Lock handler for arbitrary keys

删除回忆录丶 提交于 2019-12-18 11:11:20

问题


I have code which implements a "lock handler" for arbitrary keys. Given a key, it ensures that only one thread at a time can process that(or equals) key (which here means calling the externalSystem.process(key) call).

So far, I have code like this:

public class MyHandler {
    private final SomeWorkExecutor someWorkExecutor;
    private final ConcurrentHashMap<Key, Lock> lockMap = new ConcurrentHashMap<>();

    public void handle(Key key) {
        // This can lead to OOM as it creates locks without removing them
        Lock keyLock = lockMap.computeIfAbsent( 
            key, (k) -> new ReentrantLock()
        );
        keyLock.lock();
        try {
            someWorkExecutor.process(key);
        } finally {
            keyLock.unlock();
        }
    }
}

I understand that this code can lead to the OutOfMemoryError because no one clear map.

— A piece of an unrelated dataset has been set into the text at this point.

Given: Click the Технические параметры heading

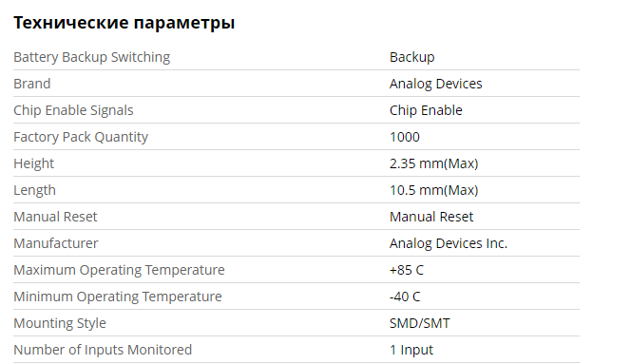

I think about how to make map which will accumulate limited count of elements. When limit will be exceeded then we should replace oldest access element with new(this code should synchronized with oldest element as monitor). But I don't know how to have callback which will say me that limit exceeded.

Please share your thoughts.

P.S.

I reread the task and now I see that I have limitation that handle method cannot be invoked more than 8 threads. I don't know how can it help me but I just mentioned it.

P.S.2

by @Boris the Spider was suggested nice and simple solution:

} finally {
      lockMap.remove(key);
      keyLock.unlock();
}

But after Boris noticed that code us not thread safe because it break behavior:
lets research 3 threads invoked with equally key:

  1. Thread#1 acquire the lock and now before map.remove(key);
  2. Thread#2 invokes with equals key so it wait when thread#1 release lock.
  3. then thread#1 execute map.remove(key);. After this thread#3 invokes method handle. It checks that lock for this key is absent in map thus it creates new lock and acquires it.
  4. Thread#1 releases the lock and thus thread#2 acquires it.
    Thus thread#2 and thread#3 can be invoked in parallel for equals keys. But it should not be allowed.

To avoid this situation, before map clearing we should block any thread to acquire the lock while all threads from waitset is not acquire and release the lock. Looks like it is enough complicated synchronization needed and it will lead to slow algorithm working. Maybe we should clear map from time to time when map size exceeds some limited value.

I wasted a lot of time but unfortunately I have not ideas how to achieve this.


回答1:


You don't need to try to limit the size to some arbitrary value - as it turns out, you can accomplish this kind of "lock handler" idiom while only storing exactly the number of keys currently locked in the map.

The idea is to use a simple convention: successfully adding the mapping to the map counts as the "lock" operation, and removing it counts as the "unlock" operation. This neatly avoids the issue of removing a mapping while some thread still has it locked and other race conditions.

At this point, the value in the mapping is only used to block other threads who arrive with the same key and need to wait until the mapping is removed.

Here's an example1 with CountDownLatch rather than Lock as the map value:

public void handle(Key key) throws InterruptedException {
    CountDownLatch latch = new CountDownLatch(1);

    // try to acquire the lock by inserting our latch as a
    // mapping for key        
    while(true) {
        CountDownLatch existing = lockMap.putIfAbsent(key, latch);
        if (existing != null) {
            // there is an existing key, wait on it
            existing.await();
        } else {
            break;
        }
    }

    try {
        externalSystem.process(key);
    } finally {
        lockMap.remove(key);
        latch.countDown();
    }
}

Here, the lifetime of the mapping is only as long as the lock is held. The map will never have more entries than there are concurrent requests for different keys.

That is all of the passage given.